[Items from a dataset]
========
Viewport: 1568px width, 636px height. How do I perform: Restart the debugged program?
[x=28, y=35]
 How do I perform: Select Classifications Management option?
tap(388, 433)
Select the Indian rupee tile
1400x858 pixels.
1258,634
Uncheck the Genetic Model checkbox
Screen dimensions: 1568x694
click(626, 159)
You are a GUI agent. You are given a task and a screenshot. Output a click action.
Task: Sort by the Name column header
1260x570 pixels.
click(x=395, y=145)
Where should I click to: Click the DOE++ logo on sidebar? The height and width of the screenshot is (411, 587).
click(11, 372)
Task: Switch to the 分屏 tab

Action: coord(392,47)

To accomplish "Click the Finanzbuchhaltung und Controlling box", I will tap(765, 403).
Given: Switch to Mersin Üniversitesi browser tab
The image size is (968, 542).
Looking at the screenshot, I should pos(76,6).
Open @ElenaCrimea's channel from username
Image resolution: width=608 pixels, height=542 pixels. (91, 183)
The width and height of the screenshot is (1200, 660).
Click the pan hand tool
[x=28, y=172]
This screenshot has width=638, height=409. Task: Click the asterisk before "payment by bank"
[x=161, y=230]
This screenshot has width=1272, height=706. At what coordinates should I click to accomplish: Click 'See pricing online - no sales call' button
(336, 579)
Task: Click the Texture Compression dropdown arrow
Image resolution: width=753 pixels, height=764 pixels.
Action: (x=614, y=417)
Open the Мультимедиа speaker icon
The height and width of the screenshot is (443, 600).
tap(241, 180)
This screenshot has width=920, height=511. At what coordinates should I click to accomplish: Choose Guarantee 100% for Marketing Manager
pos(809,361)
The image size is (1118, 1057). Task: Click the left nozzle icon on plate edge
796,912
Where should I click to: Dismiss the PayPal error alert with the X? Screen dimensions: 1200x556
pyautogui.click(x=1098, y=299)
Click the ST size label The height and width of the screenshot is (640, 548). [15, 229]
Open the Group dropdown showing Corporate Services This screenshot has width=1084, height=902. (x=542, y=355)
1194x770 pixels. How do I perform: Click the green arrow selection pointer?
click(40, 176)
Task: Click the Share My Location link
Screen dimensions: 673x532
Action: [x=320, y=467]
========
TASK INSTRUCTIONS:
The answer should consist only of the number of lines above in which "dropdown" appears.

REPLY TO THE TASK:
2